■ Dataset records:
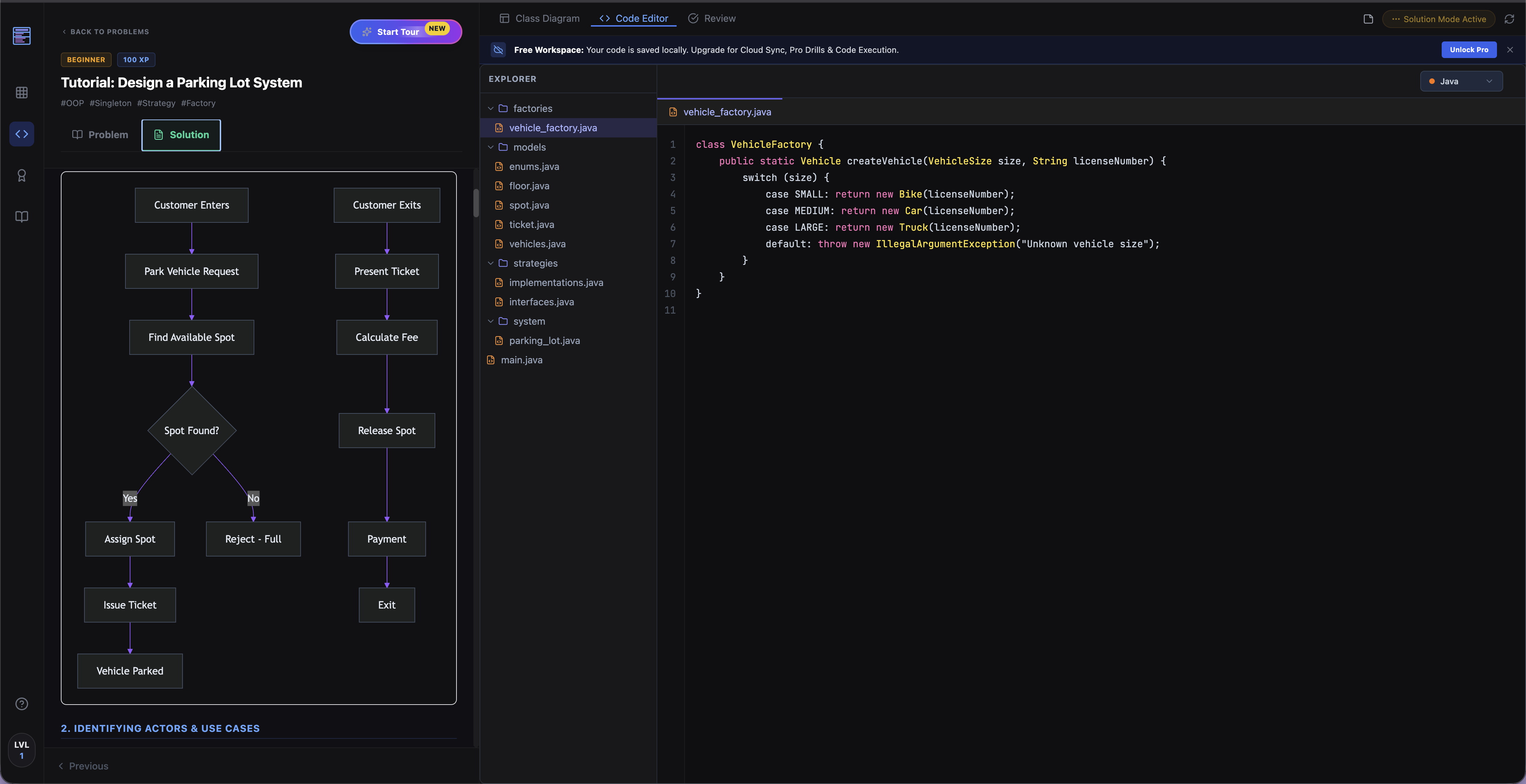Click the refresh icon at top right
Screen dimensions: 1526x784
coord(1509,19)
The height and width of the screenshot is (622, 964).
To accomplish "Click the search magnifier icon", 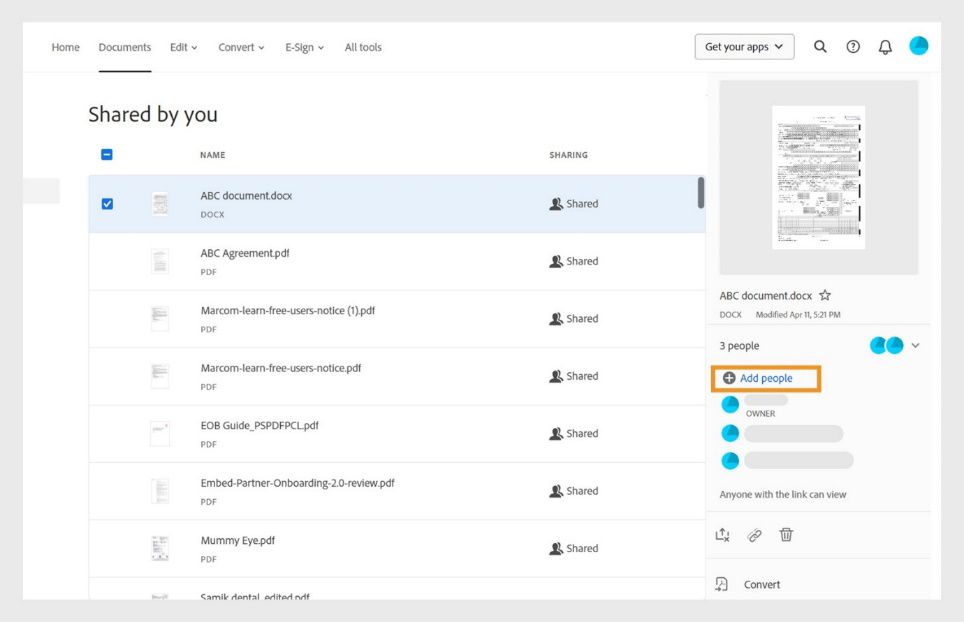I will coord(820,47).
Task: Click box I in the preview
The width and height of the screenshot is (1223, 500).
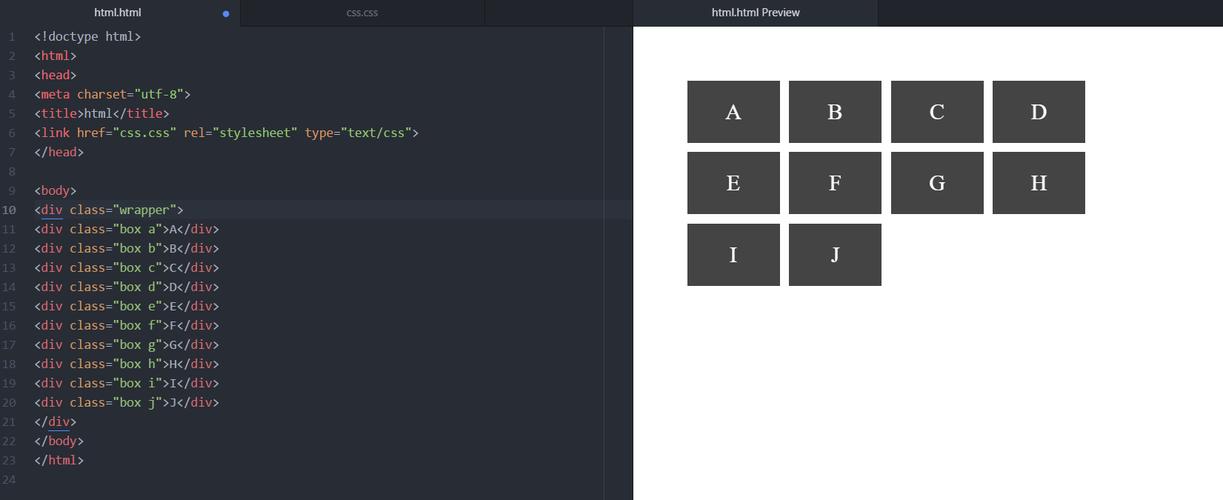Action: click(733, 255)
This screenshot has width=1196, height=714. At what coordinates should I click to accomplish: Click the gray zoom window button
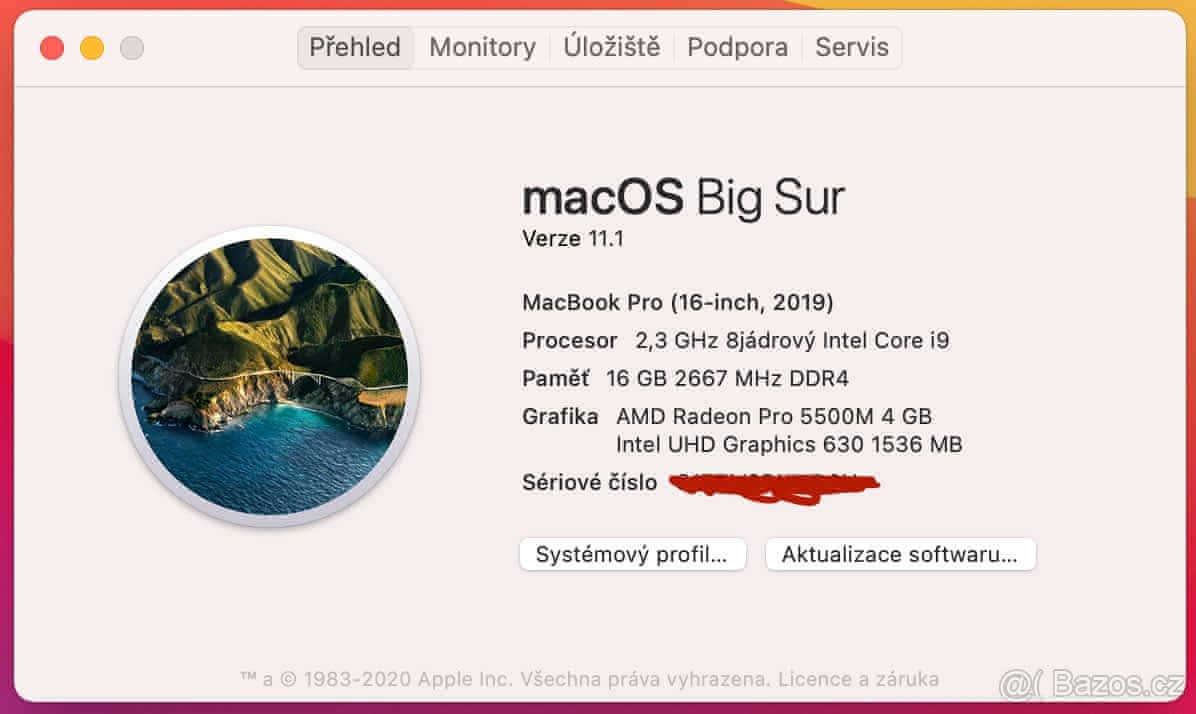tap(132, 47)
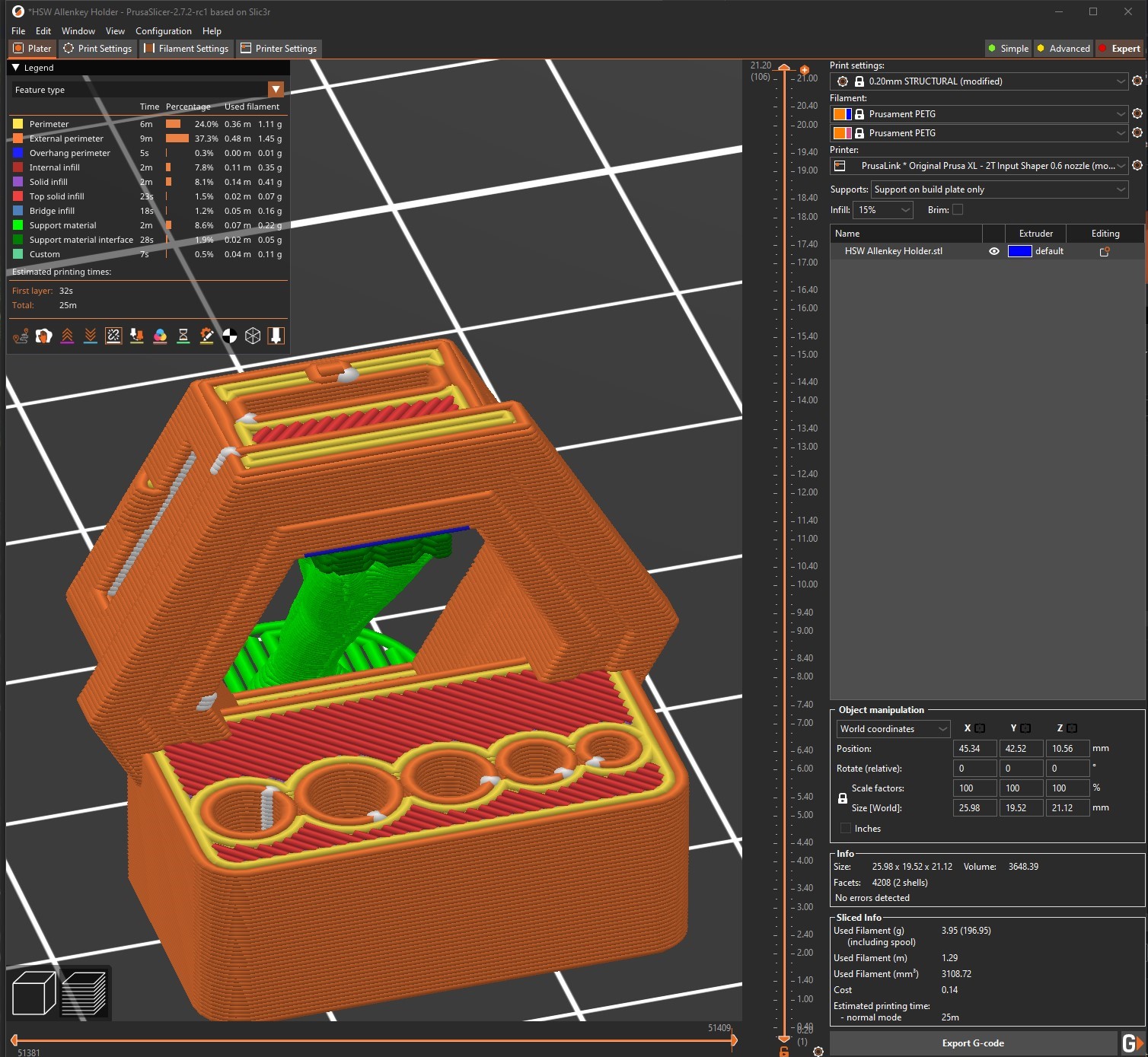Click the editing icon for HSW Allenkey Holder

[x=1105, y=251]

■ What you will do: Starting with the line that contains "This screenshot has" and continuing through the last line above, write those lines as a JSON list of strings, one string per line, with blank lines skipped and the pictures left out.

■ Result of the task:
[
  "This screenshot has width=1196, height=714. At what coordinates should I click to accomplish: Click the gray zoom window button",
  "tap(132, 47)",
  "Click the editing icon for HSW Allenkey Holder",
  "[x=1105, y=251]"
]